EXERCISE:
Say how many lines below contain the word "Recibir". The number is the entire reply.

------ RECORD SET ------

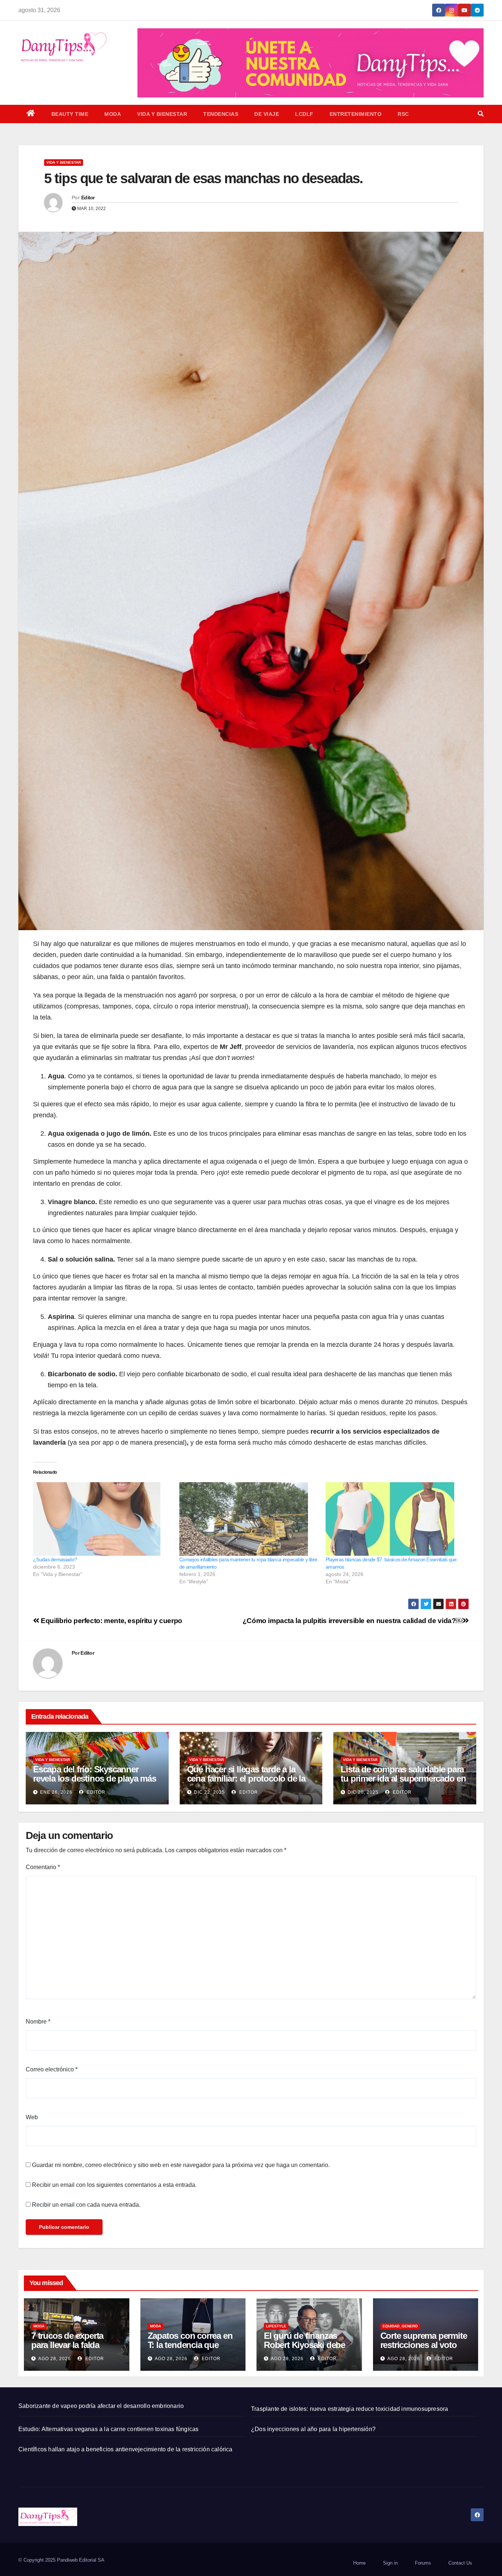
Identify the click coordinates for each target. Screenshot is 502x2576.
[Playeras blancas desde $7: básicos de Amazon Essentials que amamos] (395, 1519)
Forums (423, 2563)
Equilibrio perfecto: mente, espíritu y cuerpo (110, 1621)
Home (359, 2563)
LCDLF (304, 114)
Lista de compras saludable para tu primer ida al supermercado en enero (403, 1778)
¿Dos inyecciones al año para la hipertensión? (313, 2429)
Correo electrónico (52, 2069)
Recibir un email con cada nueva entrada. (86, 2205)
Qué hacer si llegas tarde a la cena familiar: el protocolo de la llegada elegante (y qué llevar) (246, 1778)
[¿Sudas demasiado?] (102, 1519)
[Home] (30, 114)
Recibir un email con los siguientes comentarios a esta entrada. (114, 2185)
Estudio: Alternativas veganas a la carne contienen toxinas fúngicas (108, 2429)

------
------ RECORD SET ------

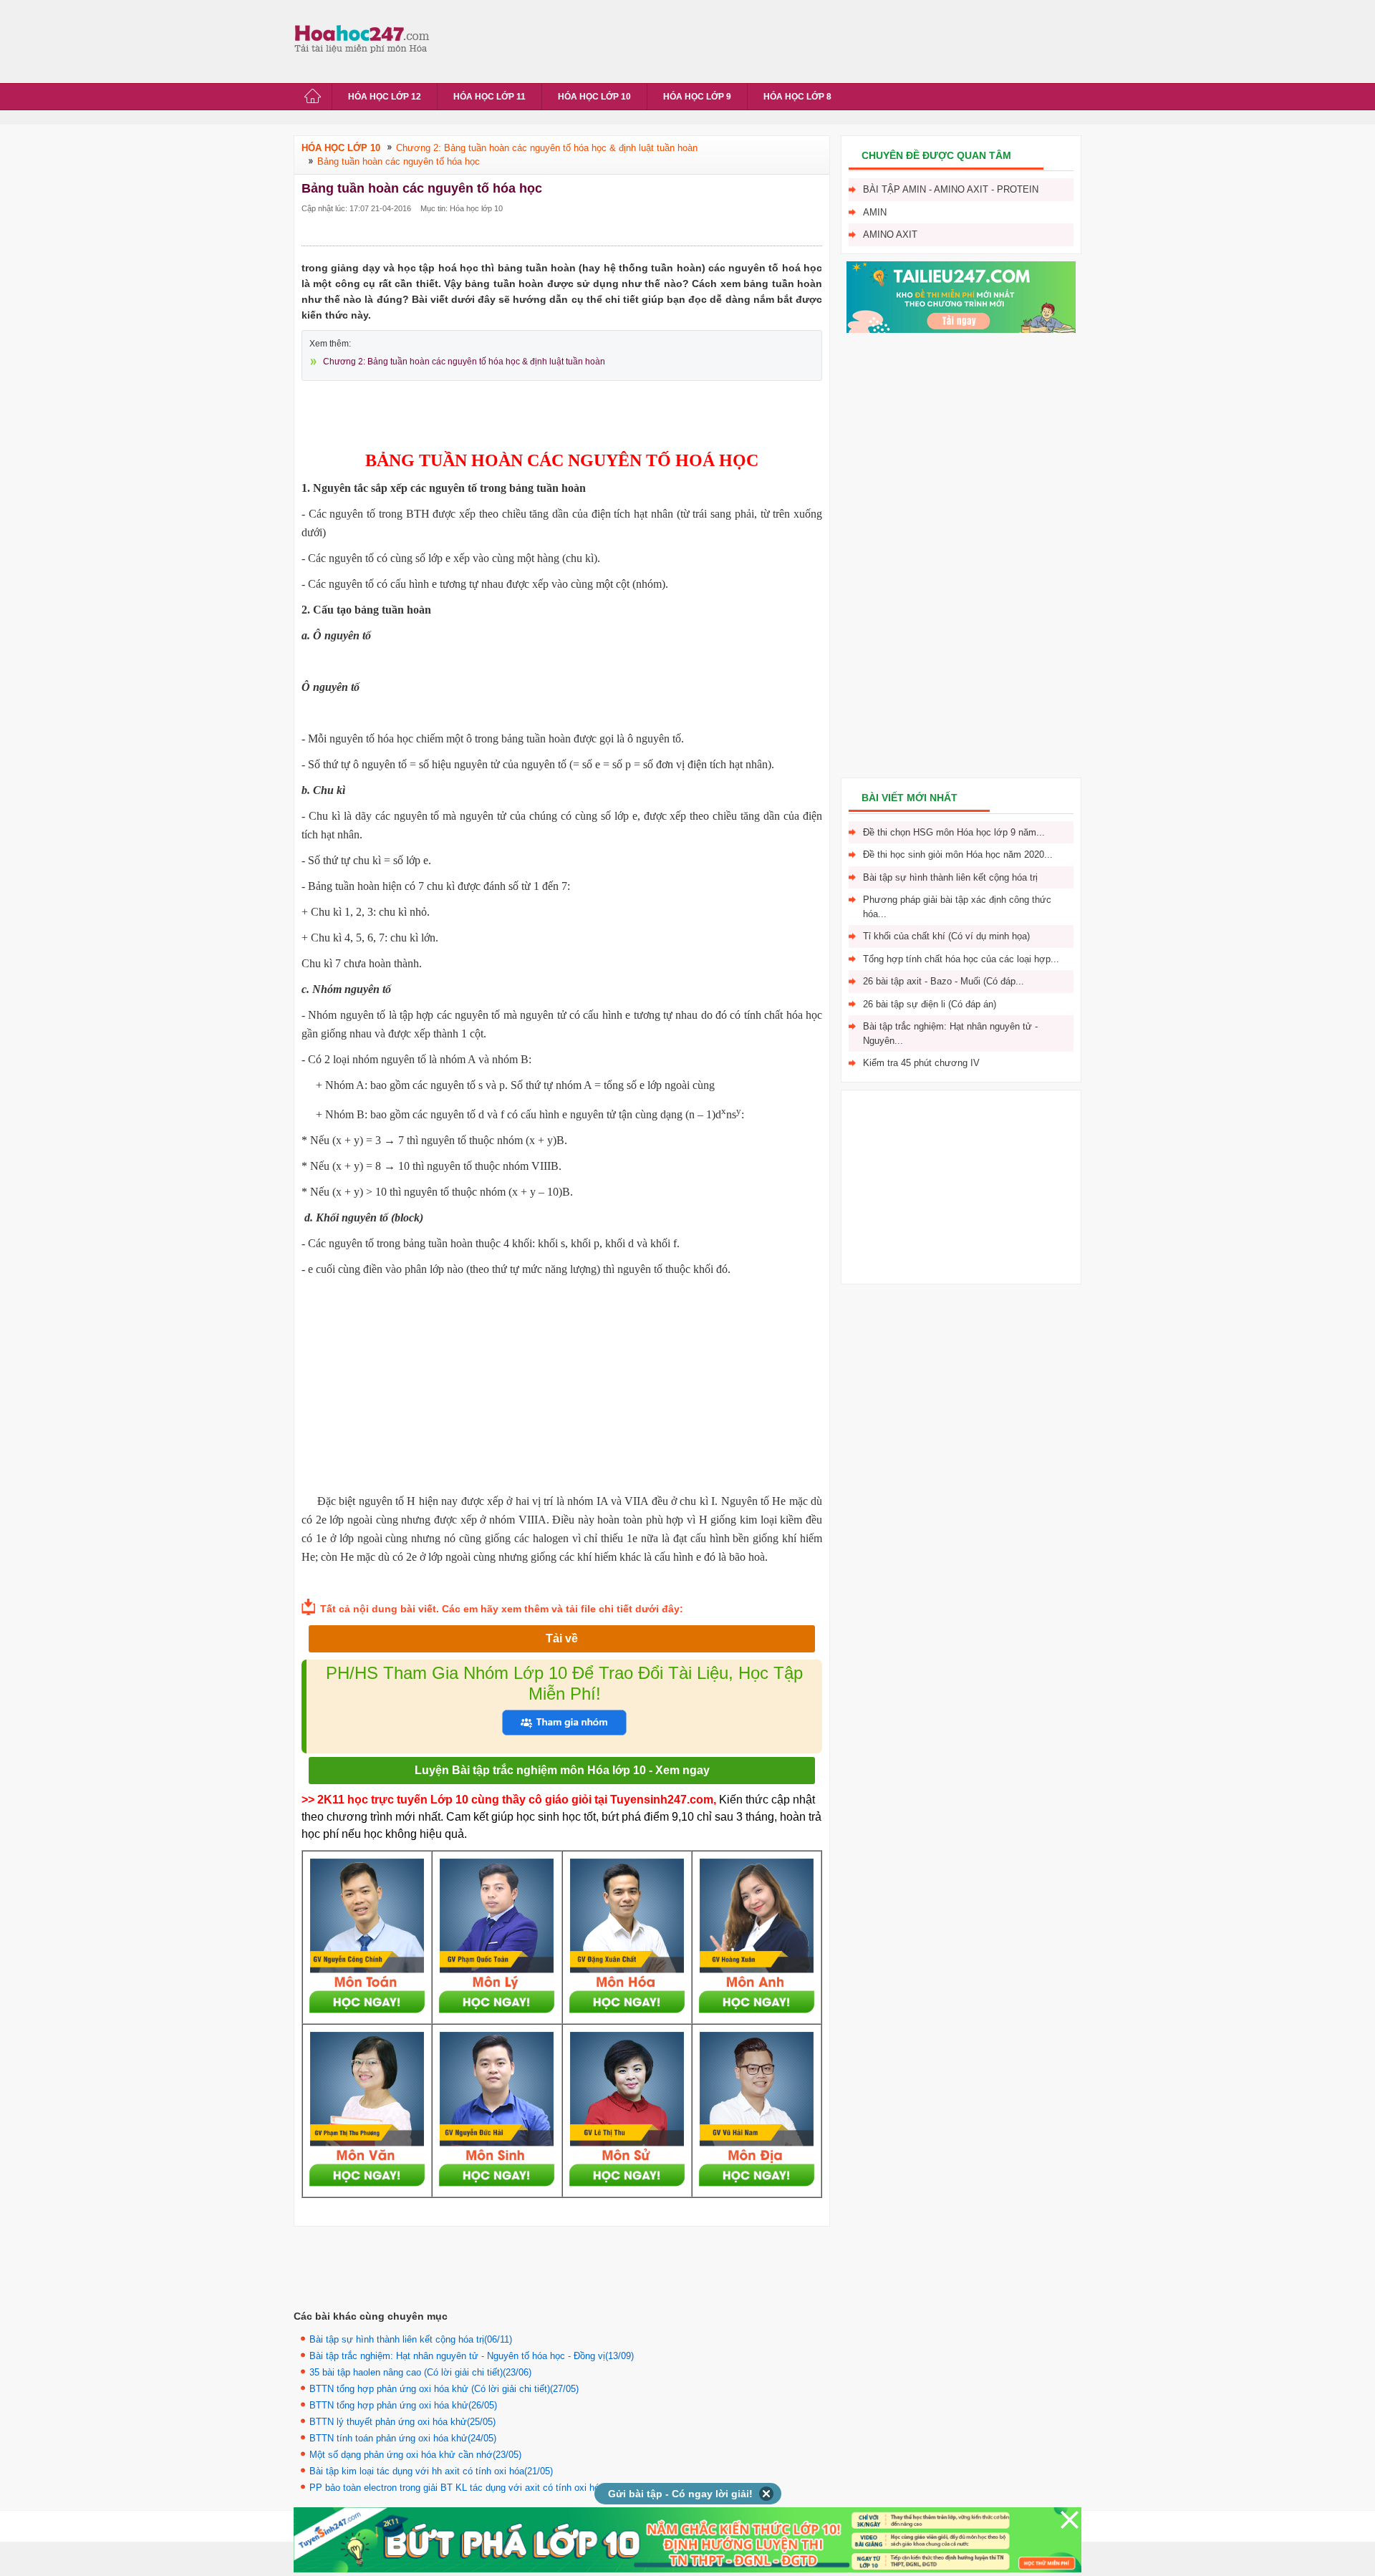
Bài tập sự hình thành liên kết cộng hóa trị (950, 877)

------

OUTPUT FOR THIS EXERCISE:
2